● Objective: Extend the passage on Antarctic sea ice loss, which appears below ahead of the material, by writing what comes after its last sentence.

● Page text:
──────────────────────────────

It is important to note that the sea ice melt is stronger during the Austral spring and summer. An example is included in Figure 2 showing the SIE between 2018 and 2020 over the Weddell region is prone to sea ice loss. Thus, we focus on the SIE loss from August 2018 to February 2019 (season18) and August 2019–February 2020 (season19) to assess the impact of the BC aerosols transported from the Amazon region. We calculate the differences in the number of AARs arrived, SIE loss, and number of discords in SIE over the region between the two-time frames mentioned above. We also show our interpretation of the possible causes of the SIE loss during 2018–2020 by using random forest, elastic net regression, and causal discovery analysis.
3.2. Matrix profile
In time series analysis (such as Dey et al. (Reference Dey, Janeja and Gangopadhyay2009); Atluri et al. (Reference Atluri, Karpatne and Kumar2018)), a matrix profile is a data mining tool that quantifies the similarity between various data subsequences in the time series Zhu et al. (Reference Zhu, Yeh, Zimmerman, Kamgar and Keogh2018, Reference Zhu, Zimmerman, Senobari, Yeh, Funning, Mueen, Brisk and Keogh2016). In essence, it represents the shortest distance between each subsequence in the time series and the match that is most similar to it. A subsequence is defined as any segment of the time series that is continuous in nature. For instance, if daily temperature measurements are available for an entire year, the temperatures from January could be a subsequence. Motifs are recurring patterns identified in time series data. The subsequent sequences are exceedingly similar and symbolize frequent patterns of behavior within the dataset. In contrast to motifs, discords consist of subsequences that deviate substantially from one another Barz et al. (Reference Barz, Garcia, Rodner and Denzler2017); Imani and Keogh (Reference Imani and Keogh2021). For example, unusual melt time periods may be identified as discords.
The discords are discerned by locating the subsequences in the matrix profile that have the highest values, signifying their greatest degree of dissimilarity from the remaining data. In this study, we employed a matrix profile over the sea ice extent variable on each grid cell across Antarctica to obtain the discords. This aids in discovering the regions within Antarctica that experienced high sea ice retreats. This approach effectively identifies irregularities in extensive time series datasets. Interquartile range (IQR) was employed to further distinguish the most exceptional discords. Using the IQR, we determined upper and lower bounds or thresholds used to detect anomalous discords: the upper bounds are the 75th percentile plus 1.5 times the IQR, and the lower bounds are the 25th percentile minus 1.5 times the IQR.
3.3. Causal discovery
This research employed the Partial Correlation-based causal discovery Algorithm (PCMCI +) Runge (Reference Runge2020) as the foundational tool for examining causal connections between various variables within five distinct polar regions in the Antarctic basin. The PCMCI + method is known for its effectiveness in identifying causal relationships in datasets with multiple variables over time. To assess the statistical significance of these causal relationships, we adopted a p-value criterion of 0.05. Recognizing the intrinsic delays in variables’ responses, the research design incorporated time lags of 1, 2, and 3 days. This consideration was crucial for capturing the potential delayed effects among variables, allowing us to account for the temporal dynamics that characterize the Antarctic environment. This approach was carefully designed to examine the complex causal interactions among the variables under investigation, with the sea ice extent variable. Through the application of the PCMCI + algorithm, our objective was to reveal the essential causal mechanisms that influence the interactions among the variables and their consequent impact on sea ice extent, thereby providing insights into the dynamic processes shaping the Antarctic environment.

──────────────────────────────

● Given material:
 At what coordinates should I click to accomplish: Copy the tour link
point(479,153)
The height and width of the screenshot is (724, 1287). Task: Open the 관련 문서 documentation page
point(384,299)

──────────────────────────────

● Response:
3.4. Random forest
Random forests are often used in climate studies for various tasks such as climate modeling to identify the most important features when there are a number of predictor variables Gaál et al. (Reference Gaál, Moriondo and Bindi2012); Guyennon et al. (Reference Guyennon, Salerno, Rossi, Rainaldi, Calizza and Romano2021); Zhai et al. (Reference Zhai, Xu, Wang, Zheng, Shou, Tian, Tian, Hu, Chen and Xu2023) as in this study. This can provide valuable insights into the drivers of the target variable and also rank the effects of the features on the target variable. Random forests can be used to predict and analyze the likelihood and severity of these events based on historical climate data and other relevant variables.
3.5. Elastic net regression
Elastic net regression is another machine learning technique largely used in climate studies, particularly in the context of statistical modeling and data analysis Chakraborty et al. (Reference Chakraborty, Fu, Wright and Massie2015). As compared to the traditional multiple linear regression, elastic net regression is a mixed Lasso and Ridge regression technique, which allows it to handle multiple features targeting a predictive variable (here, SIE). It considers the inter-dependency among the features where features can also be correlated with each other. In climate-related studies, features are often related to each other making elastic net regression suitable for such studies. Elastic net regression automatically identifies and gives appropriate coefficients to important features.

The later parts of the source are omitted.